Kurz vor dem Grenzübertritt sage ich zu Arne, dass es doch intelligent wäre, in dem letzten georgischen Dorf etwas zu Essen, schließlich haben wir noch kein armenisches Geld. Arne stimmt zu. Als wir in das Dorf hineinfahren, finden wir jedoch keinen Markt, geschweige denn ein Restaurant. Dafür winken uns zwei aufgeweckte Jungen zu, noch mehr aber ihre Mutter, die uns zu erklären versucht, dass wir doch ein Foto von den beiden Jungs machen sollten. Als Arne die beiden auch noch filmt, scheint die Mutter überglücklich und fragt: „Youtube?“ Ich antworte bestimmt: „Ja, Youtube!“ (Genau, liebe Leser, bald wird es wieder einen Film zu dieser Reise geben.)
Aus lauter Dankbarkeit bittet sie uns in ihr Haus, in dem nach kurzer Zeit der Tisch für uns gedeckt ist. Wie praktisch, da haben wir also unser Essen! Es ist dann aber nicht sie, die sich mit uns an den Tisch setzt, sondern ihr Mann. Der hat nämlich einiges zu erzählen, war er doch in den 80er Jahren als Soldat in der DDR stationiert. Stolz nennt er allerhand deutsche Ortsnamen. Als ich ihm mithilfe Google Translators antworten möchte, stelle ich fest, dass er kein Georgisch versteht, sondern nur Russisch und Armenisch. In dem ganzen Dorf, in dem wir uns gerade befinden, würden nur Armenier leben. Die Grenzziehung scheint hier also nur sehr grob die Sprach- und Volkszugehörigkeit wiederzuspiegeln.
Nach dem guten Mittagessen zeigt er uns dann, woher das Essen stammt, das wir gerade zu uns genommen haben, nämlich alles von dem eigenen Hof. Direkt neben dem Haus hält sich die Familie einige Kühe, etwas weiter weg eine Schafherde, sogar das Brot backen sie jeden Morgen selber.

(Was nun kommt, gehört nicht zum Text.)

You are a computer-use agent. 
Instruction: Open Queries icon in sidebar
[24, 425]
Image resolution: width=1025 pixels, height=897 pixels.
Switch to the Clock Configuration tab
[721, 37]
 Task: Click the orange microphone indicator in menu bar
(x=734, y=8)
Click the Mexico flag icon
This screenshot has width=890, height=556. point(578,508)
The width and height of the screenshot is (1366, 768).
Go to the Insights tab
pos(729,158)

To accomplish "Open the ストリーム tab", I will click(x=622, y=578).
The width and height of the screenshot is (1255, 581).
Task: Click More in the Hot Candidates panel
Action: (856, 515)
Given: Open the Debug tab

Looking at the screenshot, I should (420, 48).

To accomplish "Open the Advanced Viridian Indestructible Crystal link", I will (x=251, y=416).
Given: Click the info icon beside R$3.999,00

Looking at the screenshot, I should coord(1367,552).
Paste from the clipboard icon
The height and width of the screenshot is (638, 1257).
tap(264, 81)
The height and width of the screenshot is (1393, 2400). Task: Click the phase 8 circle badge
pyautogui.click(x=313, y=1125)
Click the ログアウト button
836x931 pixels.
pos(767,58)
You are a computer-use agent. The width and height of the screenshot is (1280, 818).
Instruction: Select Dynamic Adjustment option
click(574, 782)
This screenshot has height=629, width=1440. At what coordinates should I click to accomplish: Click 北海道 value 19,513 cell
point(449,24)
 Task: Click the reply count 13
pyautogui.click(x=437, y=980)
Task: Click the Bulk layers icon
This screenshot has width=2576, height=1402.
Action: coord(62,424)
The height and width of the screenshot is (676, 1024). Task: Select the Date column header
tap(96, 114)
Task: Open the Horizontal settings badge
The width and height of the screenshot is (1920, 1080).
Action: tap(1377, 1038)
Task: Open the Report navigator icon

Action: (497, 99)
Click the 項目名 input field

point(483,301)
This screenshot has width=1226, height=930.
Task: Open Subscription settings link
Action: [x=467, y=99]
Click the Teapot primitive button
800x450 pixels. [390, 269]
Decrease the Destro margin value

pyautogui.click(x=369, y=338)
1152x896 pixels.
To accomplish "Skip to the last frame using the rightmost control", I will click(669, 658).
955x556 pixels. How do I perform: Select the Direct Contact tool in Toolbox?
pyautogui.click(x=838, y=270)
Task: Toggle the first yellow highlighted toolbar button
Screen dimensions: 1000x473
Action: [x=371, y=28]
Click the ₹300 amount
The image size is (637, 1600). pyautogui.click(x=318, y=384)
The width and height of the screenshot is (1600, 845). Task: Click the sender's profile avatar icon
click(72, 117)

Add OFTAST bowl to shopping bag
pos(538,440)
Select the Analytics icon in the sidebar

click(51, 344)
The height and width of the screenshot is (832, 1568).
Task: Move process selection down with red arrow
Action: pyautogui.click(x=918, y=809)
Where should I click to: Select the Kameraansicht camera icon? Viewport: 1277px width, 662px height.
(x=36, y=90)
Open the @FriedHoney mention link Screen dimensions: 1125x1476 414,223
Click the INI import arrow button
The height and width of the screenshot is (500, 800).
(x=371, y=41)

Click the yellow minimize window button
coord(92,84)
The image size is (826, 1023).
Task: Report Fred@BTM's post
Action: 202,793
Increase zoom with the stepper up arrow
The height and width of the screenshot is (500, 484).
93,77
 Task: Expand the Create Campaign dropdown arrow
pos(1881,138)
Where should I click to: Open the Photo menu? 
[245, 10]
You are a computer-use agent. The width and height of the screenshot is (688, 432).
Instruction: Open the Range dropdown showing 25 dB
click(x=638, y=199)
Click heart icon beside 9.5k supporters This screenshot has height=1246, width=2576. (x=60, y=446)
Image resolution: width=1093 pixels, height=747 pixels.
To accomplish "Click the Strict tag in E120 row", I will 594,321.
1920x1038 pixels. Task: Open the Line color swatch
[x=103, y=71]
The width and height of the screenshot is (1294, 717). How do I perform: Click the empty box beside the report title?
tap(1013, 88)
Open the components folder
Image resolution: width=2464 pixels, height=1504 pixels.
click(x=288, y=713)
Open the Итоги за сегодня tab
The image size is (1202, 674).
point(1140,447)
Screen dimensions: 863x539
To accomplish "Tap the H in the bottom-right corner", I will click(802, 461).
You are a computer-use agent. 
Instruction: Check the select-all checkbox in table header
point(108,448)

Auch den Mist der Kühe und Schafe nutzen sie, sie trocknen ihn an der Sonne und heizen damit das Haus. Ich erinnere mich an Begegnungen in den türkischen Bergen, auch dort gibt es noch viele Dörfer, in denen zu 100 Prozent die Lebensmittel aus der eigenen Produktion stammen.
Nach dieser guten Einstimmung auf Armenien überschreiten wir endlich die Grenze. Die nächsten drei Tage wollen wir den armenischen Teil des kleinen Kaukasus erkunden, bevor es zurück nach Georgien und in die Hauptstadt Tiflis geht.